Some days I think I am over it. Other days I relive the past in my mind and it’s like getting sucked into a vortex of pain, anger, and sadness. Several nights as of late I’ve fallen into this mindset and been insomniac. It would be easier on myself to just look to the future and leave the past where it is, but how can I when I still live with the same people who were contributors to my trauma?
Every day I see echoes of the past in their behaviors. I am not ashamed to say on here that I have a dysfunctional family. I know no one’s family is 100% perfect but mine has flaws where stuff has basically stayed the same and I know for the fact nothing will ever change on their end.
I am not saying I was ever 100% perfect and that I never wronged them either. But having gone through so much mental anguish in my youth, with the juxtaposition of living in a volatile household, it’s made me somewhat cynical about life itself. Am I too young to be thinking like this? Am I focusing too much on the negative? Why can’t I just move on and stop whining?
The way I see it, trauma begets trauma. To be blunt, I don’t think either of my parents were meant to be parents. They already had too much of their own emotional and psychological baggage, and then exposed me to it in unhealthy ways. I think the word for it is generational trauma?
That’s why I will do what they never did, which is choose not to have children. I never want to have my own child grow up with the insecurities and expectations that I would inevitably bestow on him/her and then to carry those unresolved burdens to adulthood. Sure, it has crossed my mind before that, “If I ever become a parent, I’ll treat my child so much better than how my parents treated me”, but how can such a thing be possible when I’ve already got problems of my own? I don’t want to pass down my existing trauma to someone else.
I saw a shared post on Facebook a few weeks ago. It was a black and white picture of a father and son. It looked like the man was teaching his son about how to fix a car. On a corner of the picture were the words, “Don’t give your kids what you wish you had growing up, teach them everything you wish you knew.”
That sentence has never rung more true for what I wish I had while I was growing up. Maybe my memory is biased, as I am inclined to remember more of my bad experiences (I’ve heard the brain tends to have better recollection with memories that it deems “important” to have, which, in my case, only gives me more emotional distress when I remember certain events). If other people asked my parents what kind of childhood I had, I am sure they would say they tried to give me everything I wanted. Though, material things can only buy a person’s affection for so long.
This is a loose example, but I remember a period in my childhood where I barely saw my own father because he was working two jobs at once. And when I did see him at home, it was like seeing a stranger. He was likely exhausted from working so much, but being a child, no one told me about that and he never openly talked to his children about how he was feeling or what he did that day. I have one memory of sitting in the kitchen and feeling like I wasn’t even being seen by him as he was wordlessly doing stuff in the kitchen; whether cooking or cleaning.

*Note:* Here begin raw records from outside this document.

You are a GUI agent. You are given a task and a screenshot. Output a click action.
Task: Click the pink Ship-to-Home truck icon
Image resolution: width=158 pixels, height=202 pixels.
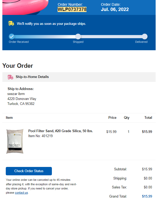[x=10, y=77]
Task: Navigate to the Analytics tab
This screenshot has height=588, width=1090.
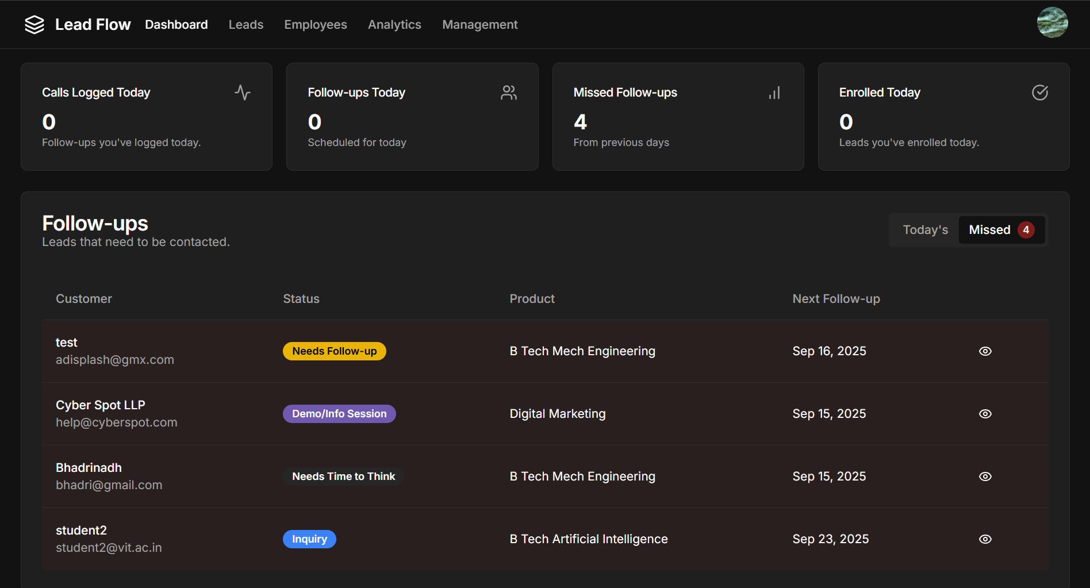Action: 394,24
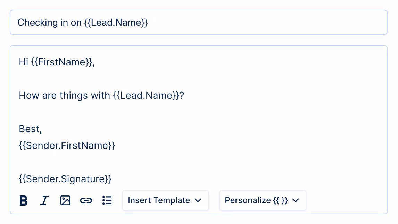Click the text "How are things with"
The height and width of the screenshot is (224, 398).
[x=64, y=96]
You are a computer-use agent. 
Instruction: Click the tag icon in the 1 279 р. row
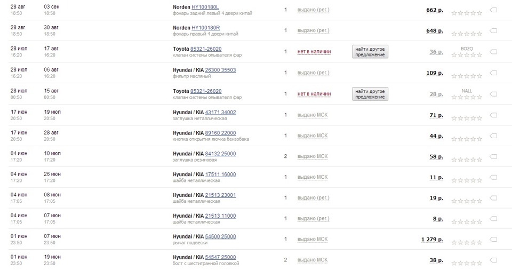click(493, 240)
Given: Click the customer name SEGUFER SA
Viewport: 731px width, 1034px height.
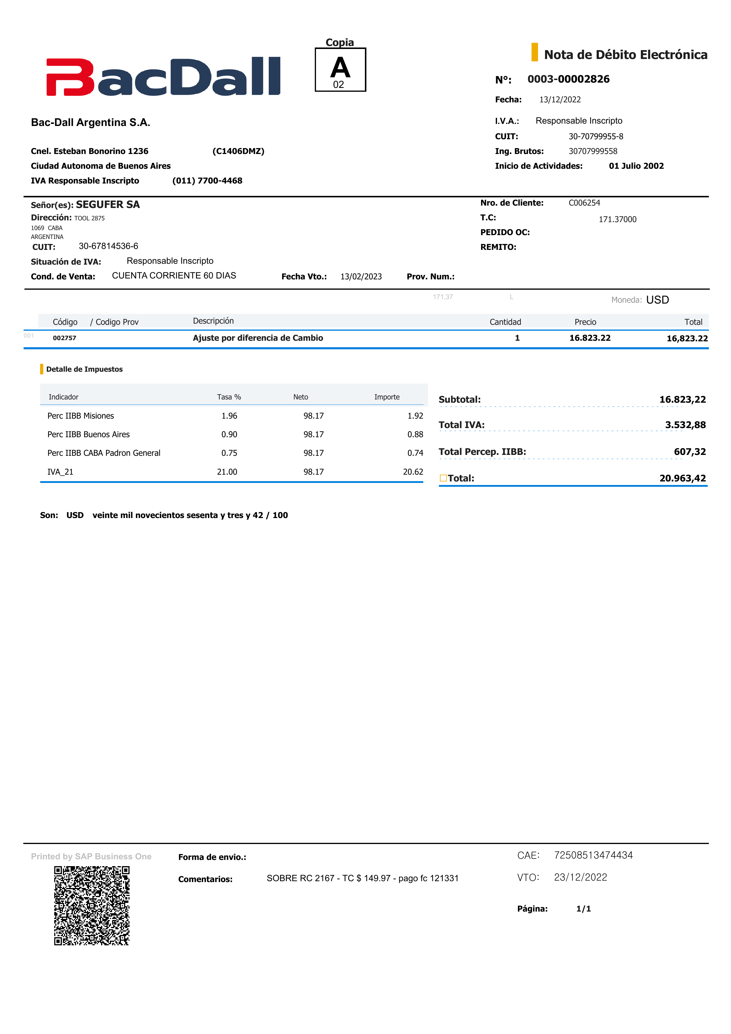Looking at the screenshot, I should pos(108,205).
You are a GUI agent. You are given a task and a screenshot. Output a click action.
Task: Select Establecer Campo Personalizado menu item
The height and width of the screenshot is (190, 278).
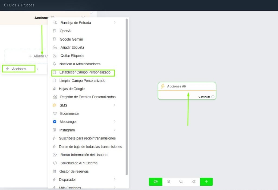(x=85, y=72)
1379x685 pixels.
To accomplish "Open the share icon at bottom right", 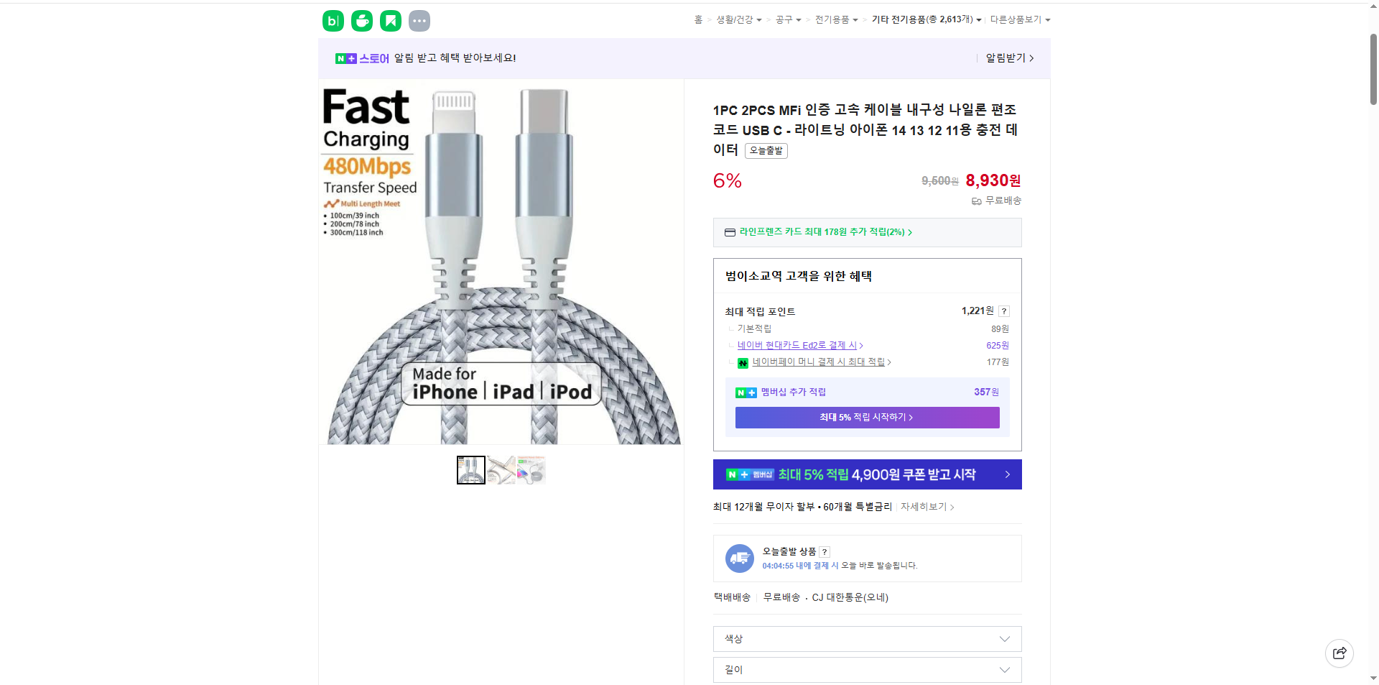I will (1339, 653).
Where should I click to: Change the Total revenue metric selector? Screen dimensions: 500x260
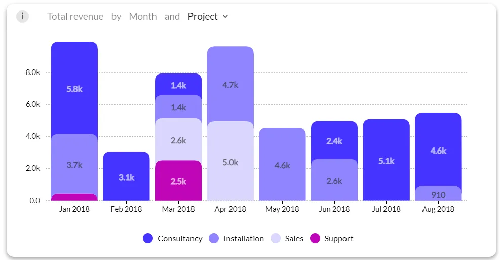click(x=75, y=16)
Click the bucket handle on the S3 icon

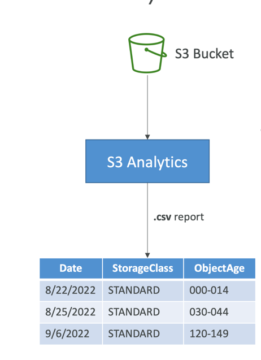(x=156, y=53)
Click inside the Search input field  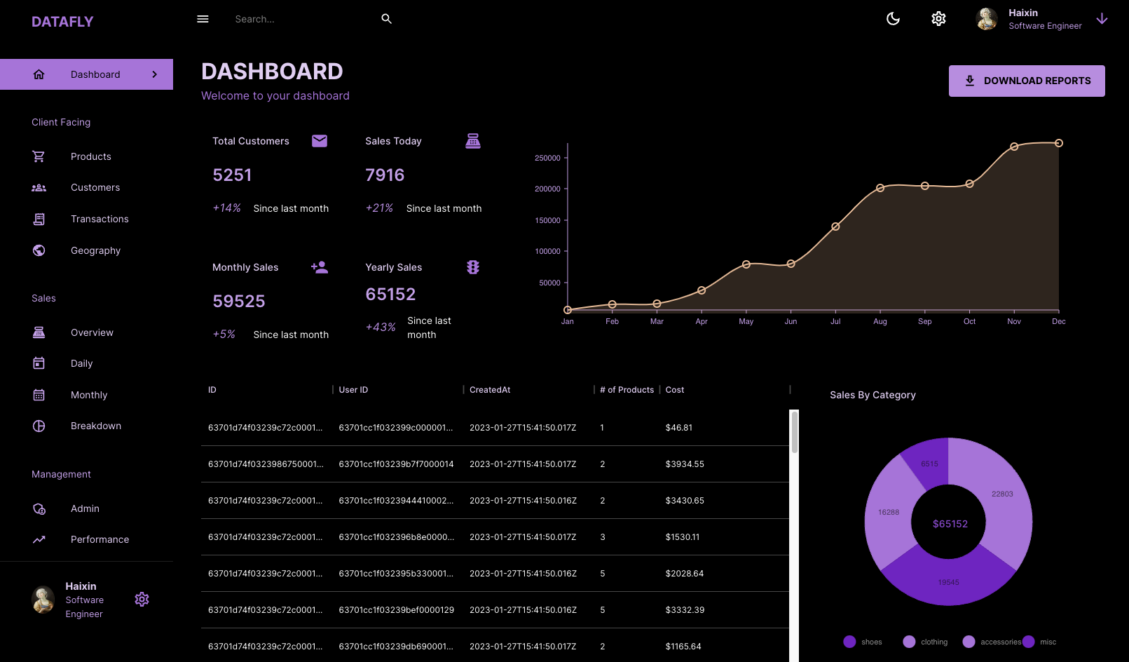point(301,19)
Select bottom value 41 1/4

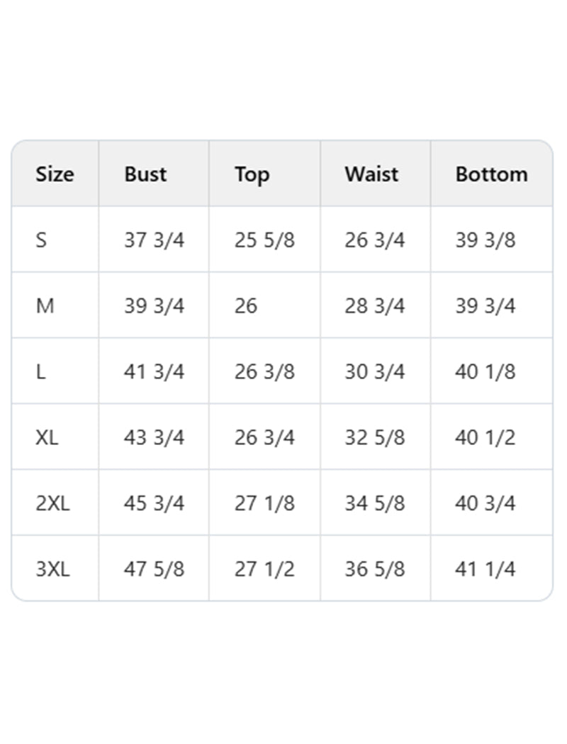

His older brother lived with us for a time and he showed more interest in talking with me than my father ever did. There was even a time when I thought my uncle was my real father; because what kind of father was gone all day and hardly ever said a word to me? I was a quiet child, yes, and the less I saw of my own father, the harder I found it to approach him verbally. So during dinners while he was present, I did not make eye contact with him or speak to him, and often he would just ask my mother about how I was that day and so forth.
I am aware that by showing this example that I am giving a one-sided view of my upbringing and that one memory doesn’t paint a full picture of all the good, bad, and ugly sides of how I grew up under my parents’ care. So I know my parents didn’t set out to be bad parents. I try to understand them. I know they tried their best and yet, I also cannot help but be reminded of how their behaviors affected me and what I wish they had done differently. The friction of the past haunts me when I see new conflicts arise in the household that are almost a reflection of the past come alive again.